FUZZY

BY HANNAH ANDREWS

Lisbeth knew better. She’d been warned a thousand times.

 “Never, ” Mama had said. “Don’t you ever,” Papa said, and their never-evers echoed endlessly inside her head as she sprinted toward the forbidden forest.

“Belle! Come back!” Lisbeth cried. Her precious beagle, Belle, had bounded after a bunny, then blurred away, disappearing somewhere past the double tree door. That’s what Lisbeth called it, that spot so far in the distance. The place she didn’t dare go, but was now running towards, where two giant trees stood like sentinels. 

Lisbeth only intended to follow Belle, to bring her home. Surely her parents would understand.  

“Never go into the woods alone,” her parents had drilled into her for as long as she could remember, “even if the sunshine is sparkling through the trees, even if the forest seems to be calling for you.” But Lisbeth was almost nine now, which was almost ten, a full decade old. She wasn’t some little girl afraid of the forest, at least not in broad daylight. At least not much. Besides, her folks would be gone most of the day, off to get groceries and run errands. Surely they’d understand. If it bothered them so much, they’d have let her go to town with them, but they never did. Not even once. 

Lisbeth caught a glimpse of Belle’s brown and white tail.
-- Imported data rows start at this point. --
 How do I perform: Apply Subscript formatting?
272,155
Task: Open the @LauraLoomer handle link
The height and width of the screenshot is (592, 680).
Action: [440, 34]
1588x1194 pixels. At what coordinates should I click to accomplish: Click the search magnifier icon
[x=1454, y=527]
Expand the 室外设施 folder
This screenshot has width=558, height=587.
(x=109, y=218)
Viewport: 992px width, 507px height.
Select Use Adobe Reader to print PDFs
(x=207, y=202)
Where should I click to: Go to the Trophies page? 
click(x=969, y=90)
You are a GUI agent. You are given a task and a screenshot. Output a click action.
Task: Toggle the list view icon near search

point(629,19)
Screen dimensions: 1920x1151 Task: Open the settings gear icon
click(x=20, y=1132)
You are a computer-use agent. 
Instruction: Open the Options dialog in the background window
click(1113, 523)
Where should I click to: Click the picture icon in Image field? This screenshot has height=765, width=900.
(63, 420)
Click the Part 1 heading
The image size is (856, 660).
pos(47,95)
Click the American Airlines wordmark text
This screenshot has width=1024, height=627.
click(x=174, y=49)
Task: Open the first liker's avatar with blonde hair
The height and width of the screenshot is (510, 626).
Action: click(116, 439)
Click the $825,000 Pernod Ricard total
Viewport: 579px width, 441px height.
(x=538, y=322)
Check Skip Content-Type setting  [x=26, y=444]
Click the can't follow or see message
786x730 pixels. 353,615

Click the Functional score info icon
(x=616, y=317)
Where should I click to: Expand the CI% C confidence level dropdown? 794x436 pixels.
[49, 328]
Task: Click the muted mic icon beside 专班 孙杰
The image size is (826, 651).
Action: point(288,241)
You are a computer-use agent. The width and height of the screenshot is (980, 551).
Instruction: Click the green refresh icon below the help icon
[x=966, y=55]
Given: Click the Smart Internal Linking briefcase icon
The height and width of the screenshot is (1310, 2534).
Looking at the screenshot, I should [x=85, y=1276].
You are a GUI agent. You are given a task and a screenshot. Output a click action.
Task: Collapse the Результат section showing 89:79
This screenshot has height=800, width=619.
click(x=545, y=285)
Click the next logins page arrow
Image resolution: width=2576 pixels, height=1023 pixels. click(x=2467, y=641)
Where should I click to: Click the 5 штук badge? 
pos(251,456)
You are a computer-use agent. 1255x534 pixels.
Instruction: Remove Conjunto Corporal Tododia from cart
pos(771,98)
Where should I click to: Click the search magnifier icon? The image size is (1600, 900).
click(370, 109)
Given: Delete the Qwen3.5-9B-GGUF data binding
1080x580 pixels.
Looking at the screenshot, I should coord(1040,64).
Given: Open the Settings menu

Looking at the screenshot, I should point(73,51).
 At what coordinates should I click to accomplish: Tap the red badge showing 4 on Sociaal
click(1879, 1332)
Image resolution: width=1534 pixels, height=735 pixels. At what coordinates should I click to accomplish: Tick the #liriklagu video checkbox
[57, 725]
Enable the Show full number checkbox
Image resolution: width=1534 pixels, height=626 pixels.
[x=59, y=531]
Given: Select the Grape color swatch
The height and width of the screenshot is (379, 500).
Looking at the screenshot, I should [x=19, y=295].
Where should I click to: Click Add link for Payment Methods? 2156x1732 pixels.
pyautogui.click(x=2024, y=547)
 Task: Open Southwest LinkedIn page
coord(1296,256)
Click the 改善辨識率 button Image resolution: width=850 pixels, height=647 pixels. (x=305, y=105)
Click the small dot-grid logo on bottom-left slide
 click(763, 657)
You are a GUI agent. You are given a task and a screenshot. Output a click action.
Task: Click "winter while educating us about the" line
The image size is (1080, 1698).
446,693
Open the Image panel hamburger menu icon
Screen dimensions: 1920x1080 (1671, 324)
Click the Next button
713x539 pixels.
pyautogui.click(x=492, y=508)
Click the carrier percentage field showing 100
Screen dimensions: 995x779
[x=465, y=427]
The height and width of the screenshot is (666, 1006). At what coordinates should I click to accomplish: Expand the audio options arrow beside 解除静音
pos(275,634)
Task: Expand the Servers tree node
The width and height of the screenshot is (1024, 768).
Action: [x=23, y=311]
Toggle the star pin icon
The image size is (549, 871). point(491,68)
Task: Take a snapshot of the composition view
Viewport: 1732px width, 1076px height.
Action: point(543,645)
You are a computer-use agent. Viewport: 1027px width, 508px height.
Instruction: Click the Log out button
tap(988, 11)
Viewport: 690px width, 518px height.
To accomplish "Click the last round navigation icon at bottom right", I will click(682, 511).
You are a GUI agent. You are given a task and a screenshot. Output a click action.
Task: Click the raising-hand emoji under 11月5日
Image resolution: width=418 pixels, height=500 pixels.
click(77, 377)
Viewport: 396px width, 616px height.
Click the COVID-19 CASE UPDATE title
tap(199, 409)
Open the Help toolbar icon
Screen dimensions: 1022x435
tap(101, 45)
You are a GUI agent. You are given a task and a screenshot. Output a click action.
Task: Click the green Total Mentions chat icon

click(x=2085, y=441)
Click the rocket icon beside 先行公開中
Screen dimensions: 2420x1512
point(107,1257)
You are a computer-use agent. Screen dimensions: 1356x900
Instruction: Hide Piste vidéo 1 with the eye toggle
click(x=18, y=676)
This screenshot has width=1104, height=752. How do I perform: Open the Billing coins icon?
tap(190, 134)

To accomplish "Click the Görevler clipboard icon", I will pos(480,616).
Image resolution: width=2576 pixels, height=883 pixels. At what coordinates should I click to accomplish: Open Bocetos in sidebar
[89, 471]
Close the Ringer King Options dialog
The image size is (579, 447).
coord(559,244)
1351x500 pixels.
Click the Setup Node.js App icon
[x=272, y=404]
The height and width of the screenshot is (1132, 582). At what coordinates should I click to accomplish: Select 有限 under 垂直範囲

She ran faster, dropping down to all fours to make up speed. 

“Everything you could ever need is right here,” her parents always said, and to be fair, it was. She had a roomful of toys, a piano, and Belle. She lived in a large, gingerbread-looking house that could have been modeled after those in her storybooks. Still, Lisbeth had begun to sense her fairy tale life wasn’t quite what it seemed to be. Her parents were always whispering to each other, sneaking around, or so it seemed. After their last excursion to town, supposedly to that little general store with the penny candy, in their noisy old clunker of a car, she’d seen them loading big barrel-like containers of nuts and boxes of snacks into the storm cellar. Later, she’d found a receipt for a place called Costco. 

Their words and their weird behavior played on a loop as Lisbeth ran and ran. The trees seemed to close in around her, not in a scary way but in a way that seemed almost welcoming.

And then, a familiar bark.

“Belle,” she cried out. “I was so worried.”

“Oh, sweet Fuzzy. You’ve found us.” It was a stranger’s voice, but not. Familiar, but not.

“Who are you?” Lisbeth asked.

Standing before her, just a breath away from where she’d lived for almost a decade, was a family of bears. They looked to be about halfway through a box of granola bars and mixed nuts. Lisbeth recognized the brand name. It was the same as the snacks her folks had squirreled away in the cellar. 

“Your humans leave us a steady supply,” one of the bears said.  

“To keep us from coming for our beloved baby, Fuzzy,” another said. “It’s not our way, though, to go on their land. We had to wait for you to come on your own.”

“I don’t understand. My name is Lisbeth.”

“No, your true name is Fuzzy. You’re our daughter. We knew you’d find us one day,” the biggest bear said and offered a paw full of nuts to Lisbeth.

In their faces, and in her own, Lisbeth realized a truth. “Fuzzy Wuzzy was a bear,” she whispered slowly to herself. It was a children’s rhyme she’d heard so many times. She looked down at her hands, and for the first time saw paws. “I’m Fuzzy. I’m a bear, ” Lisbeth said.  She wondered how she could have lived her whole life, and never even known she was a bear. For goodness sake, she was covered in fur.

“I”m sorry,” Fuzzy said, “I never realized.”

“We know,” Mama Bear said. “It was Belle’s idea to bring you. She thought once you saw us, you’d stay, but it’s up to you.”

Belle barked a happy woof, then nuzzled up to the bunny that had served as the decoy. They were old friends, happy to play a part in reuniting the furry family.  

Sometimes, late at night, Fuzzy can hear the human couple calling out a name that sounds familiar, but isn’t, from deep on the other side of the forest. Sometimes she even misses that family that taught her to walk upright, but she and Belle have chosen to stay deep in the woods. There they are home.